» Required work: When you restate the records, do so word for word and omit any picture they contain.

» Available records:
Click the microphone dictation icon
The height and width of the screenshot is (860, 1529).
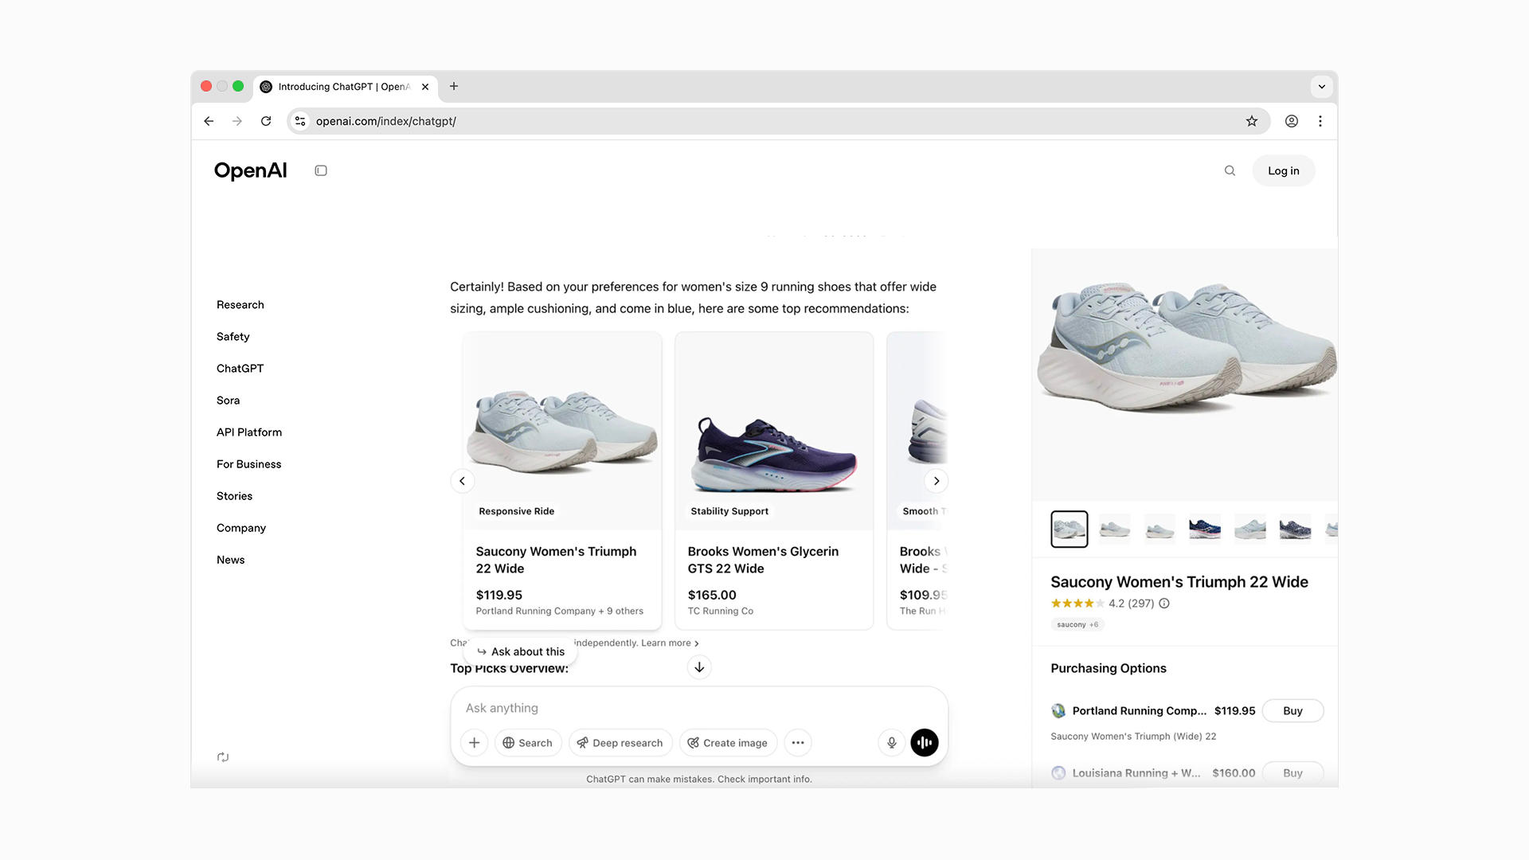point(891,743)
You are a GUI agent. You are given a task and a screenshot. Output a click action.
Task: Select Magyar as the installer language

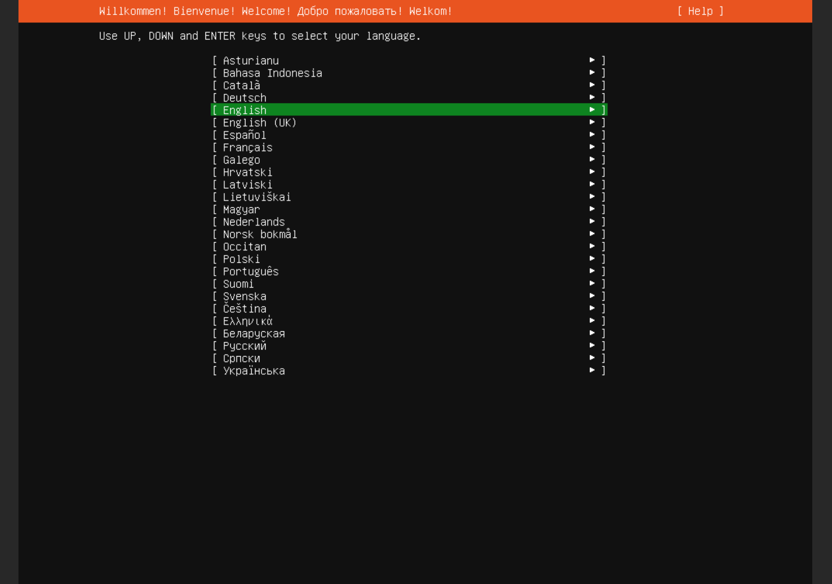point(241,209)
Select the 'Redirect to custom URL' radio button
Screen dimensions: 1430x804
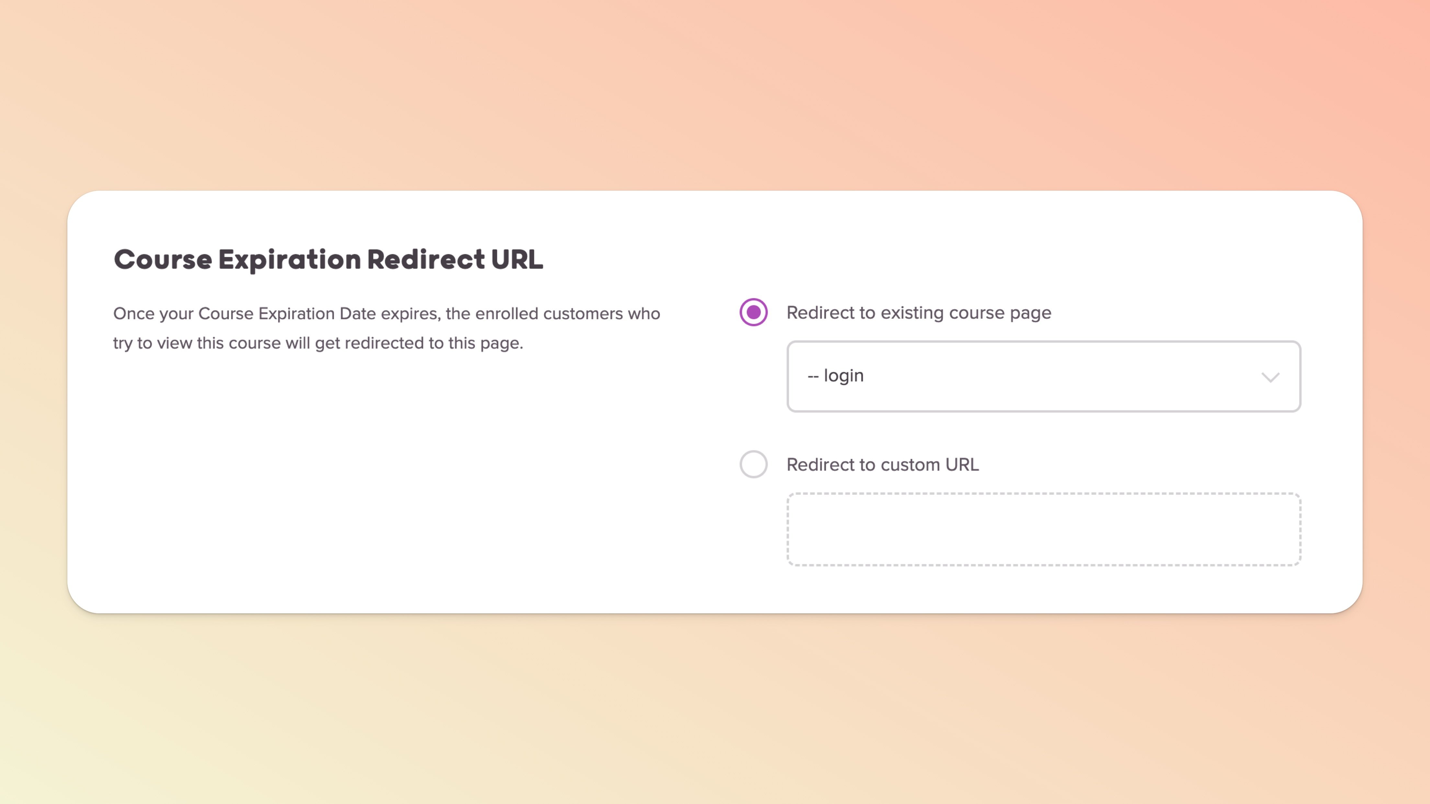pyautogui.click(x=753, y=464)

» Worked solution:
Click the microphone dictation icon
The height and width of the screenshot is (860, 1529).
point(891,743)
You are a GUI agent. You are given a task and a screenshot. Output a click action.
Task: Select Magyar as the installer language

point(241,209)
Select the 'Redirect to custom URL' radio button
Screen dimensions: 1430x804
pyautogui.click(x=753, y=464)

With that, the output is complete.